Dive Brief:
- Meta Platforms grew revenue 19% year over year to $40.59 billion in Q3, according to an earnings statement. That marks a deceleration in revenue growth from the same period last year, though advertising metrics were solid.
- Ad impressions across the firm’s family of apps rose 7% YoY while the average price per ad jumped 11%, signaling healthy demand. E-commerce continued to be the most active advertiser vertical, followed by healthcare and entertainment and media.
- Looking ahead to Q4, Meta expects revenue in the range of $45 billion to $48 billion. The company is in the midst of an intense race to win with artificial intelligence (AI), a technology that executives said is improving advertising effectiveness and efficiency.
Dive Insight:
Meta’s Q3 earnings are consistent with the company’s larger narrative this year: Advertising demand remains robust, in no small part thanks to the emergence of e-commerce upstarts abroad, but costs are also high as the social media giant tries to stake its claim in the fast-rising AI landscape and pursues a long-term vision of realizing the metaverse.
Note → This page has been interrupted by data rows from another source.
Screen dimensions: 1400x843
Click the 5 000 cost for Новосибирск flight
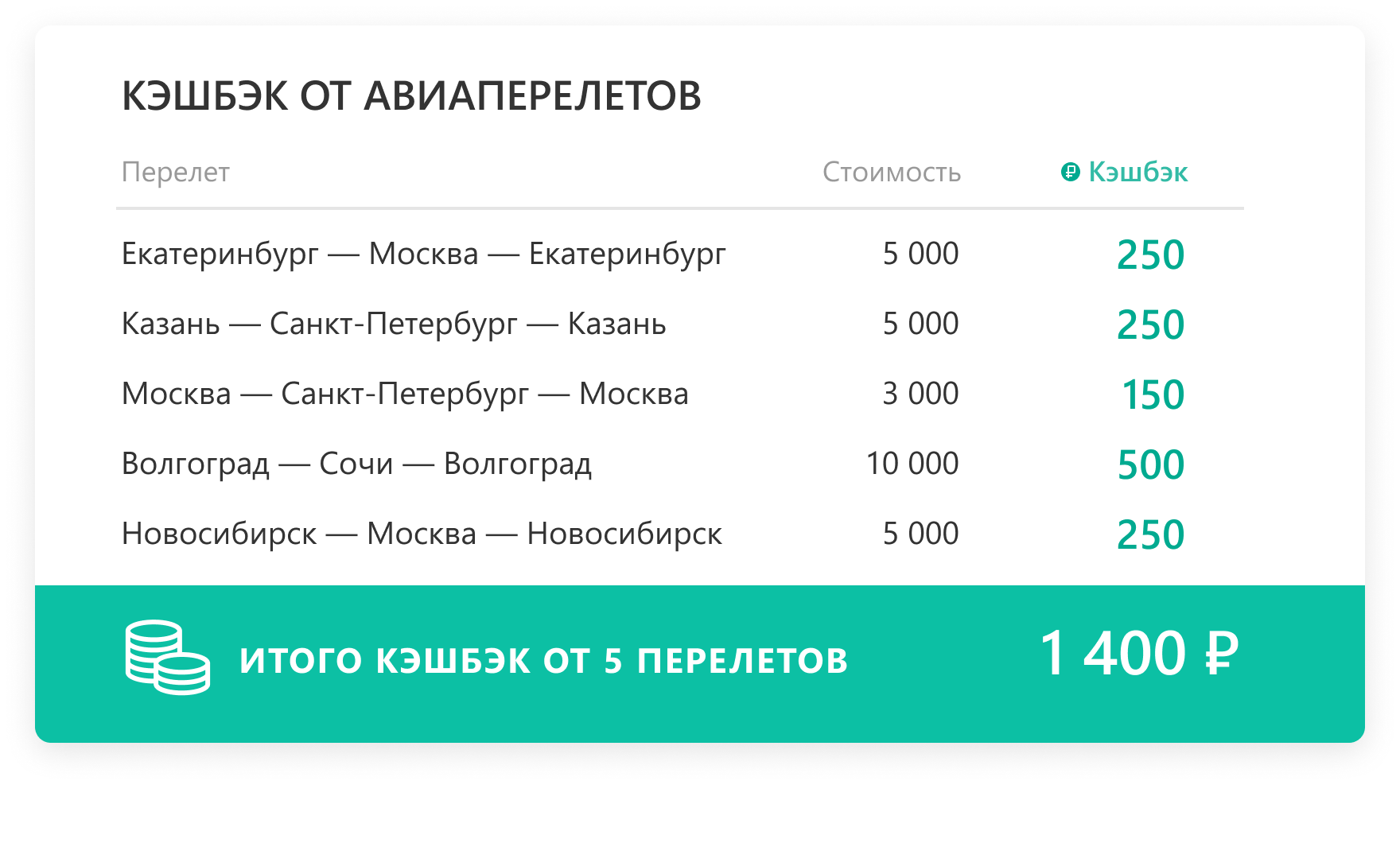click(920, 534)

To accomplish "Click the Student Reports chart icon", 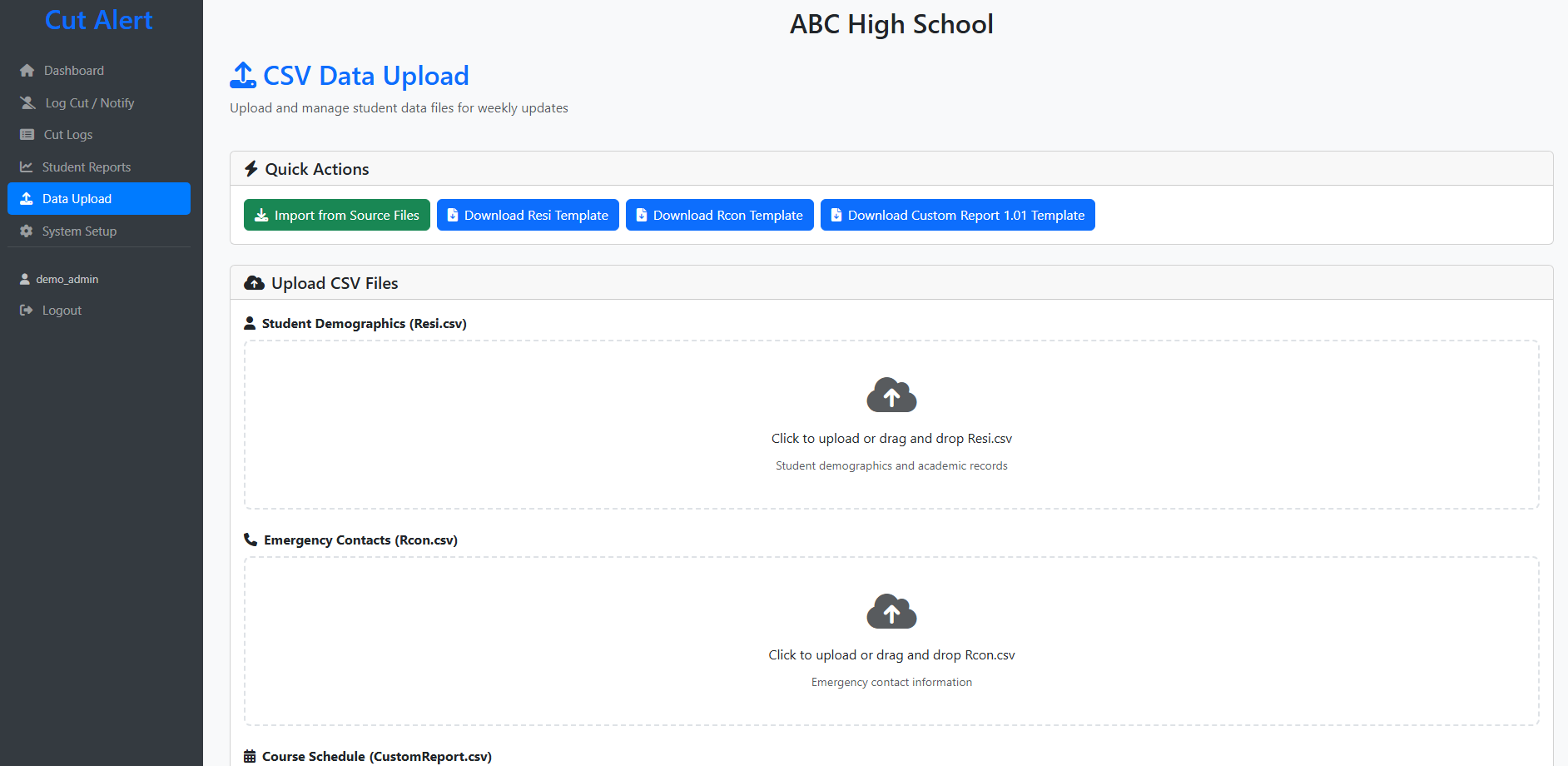I will pos(27,167).
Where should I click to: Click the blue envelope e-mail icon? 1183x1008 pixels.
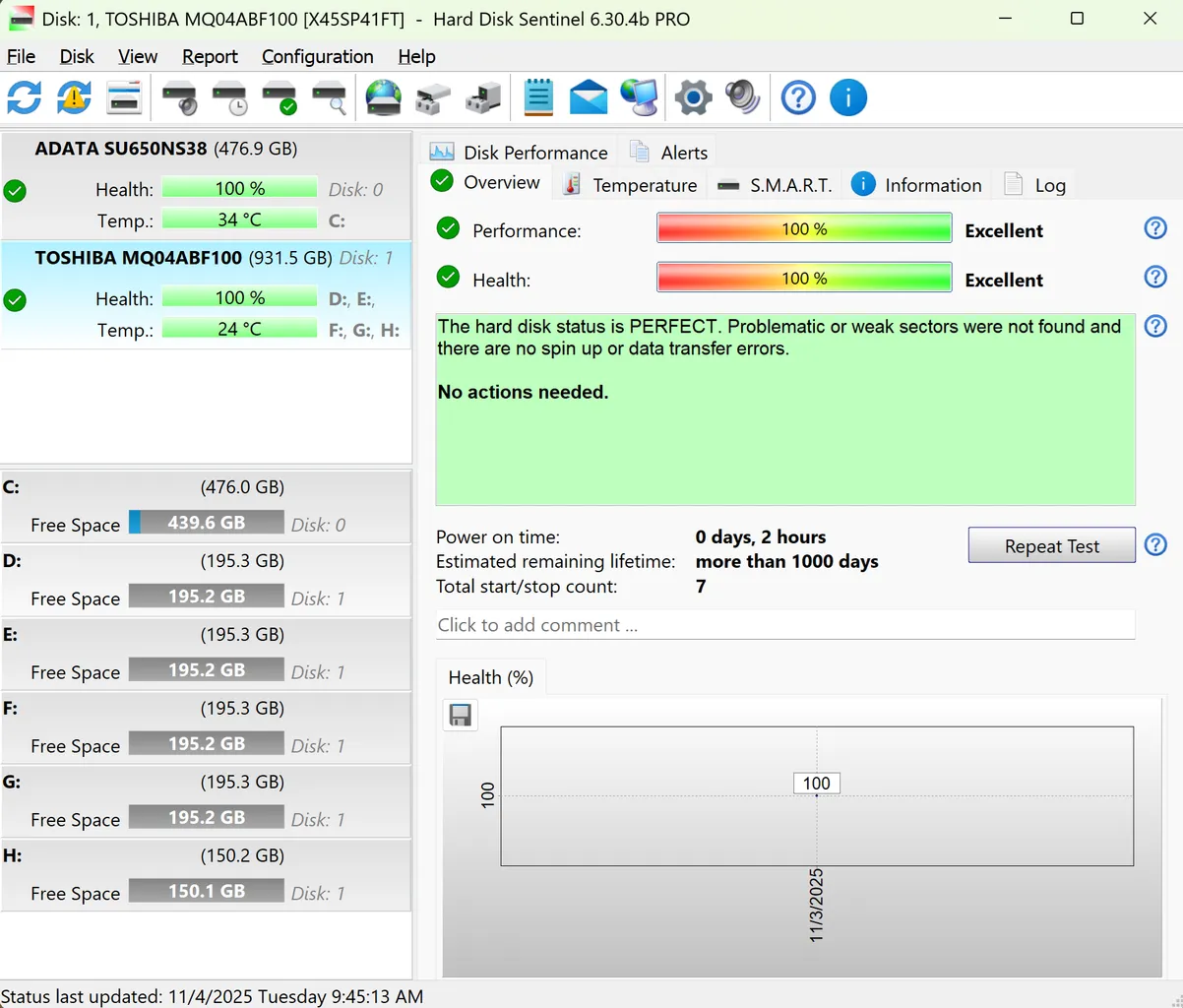(x=589, y=97)
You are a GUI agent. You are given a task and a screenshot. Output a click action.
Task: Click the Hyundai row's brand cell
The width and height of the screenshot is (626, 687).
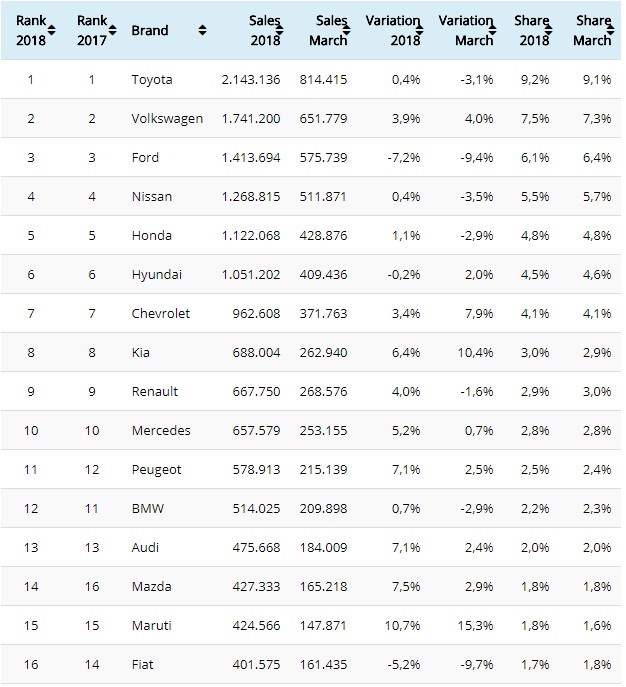point(155,274)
Consumers and brands alike are engaging more with Meta’s AI products. Meta AI, a virtual assistant that appears natively in apps like Facebook and Instagram, is nearing 500 million monthly active users, CEO Mark Zuckerberg said when discussing the Q3 results with investors. The built-in popularity of Meta’s social media platforms, which can command hours of screentime a day, could be helping with AI adoption. Daily active users across the Meta family of apps averaged 3.29 billion in September, a 5% YoY increase. Meta is currently focused on ironing out the user experience for Meta AI, but said monetization opportunities will come down the road.
Meta’s AI bets have also pushed it into new territory that carry implications for advertisers. The Information earlier this week reported that Meta is developing an AI-powered search engine to compete with the likes of Google and Microsoft’s Bing. Google’s search engine has made the tech giant the top dog in digital advertising. Its search and other segment grew revenue 12% YoY to $49.39 billion in Q3.
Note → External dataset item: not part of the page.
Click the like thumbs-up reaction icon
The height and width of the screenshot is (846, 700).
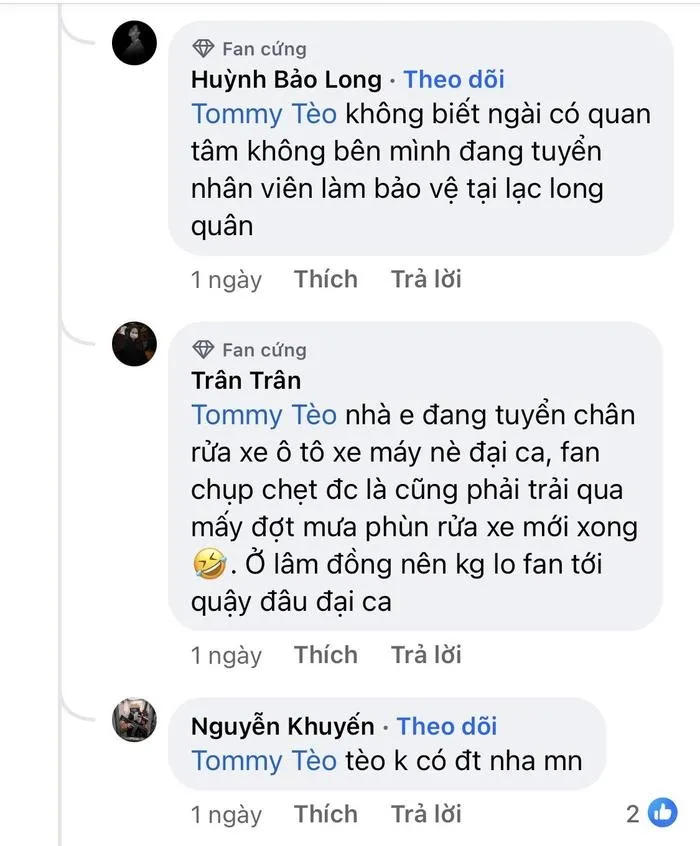point(661,814)
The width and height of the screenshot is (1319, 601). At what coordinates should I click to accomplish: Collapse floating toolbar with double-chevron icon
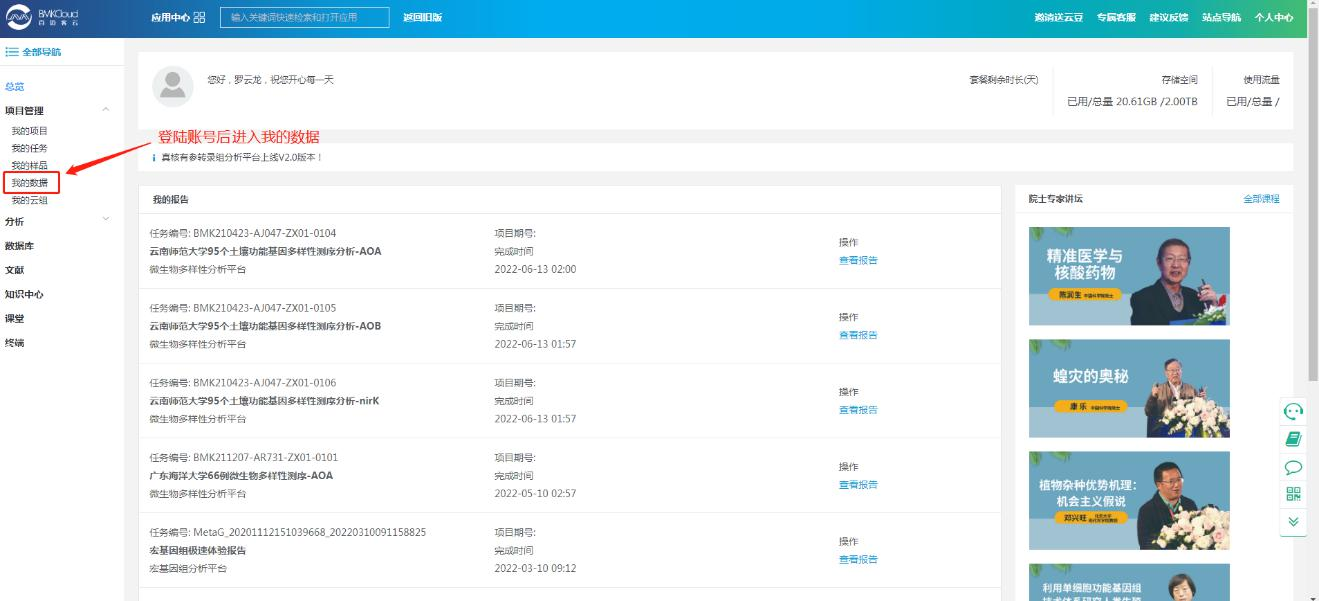pyautogui.click(x=1293, y=521)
In addition to influencing user-facing applications, AI has become a larger part of Meta’s advertiser toolkit. The company has prioritized building out its Advantage+ suite of ad products that rely on automation, as well as a Lattice framework for predicting and optimizing campaign performance. Meta in May debuted image and text generators that can produce reams of creative, and those offerings appear to be gaining traction. Similar technology related to AI-powered video and animation is in the testing phase now and expected to be more widely available early next year.
“More than a million advertisers used our [generative AI] tools to create more than 15 million ads in the last month, and we estimate that businesses using Image Generation are seeing a 7% increase in conversions — and there’s more upside here,” said Zuckerberg on the call with investors.
A significant portion of Meta’s advertiser base is made up of small- and mid-sized brands that might find AI valuable since it lessens the need to produce what can be costly and resource-intensive marketing assets by hand. On the flip side, a greater reliance on automation has created headaches for some Meta advertisers and amplified concerns around transparency.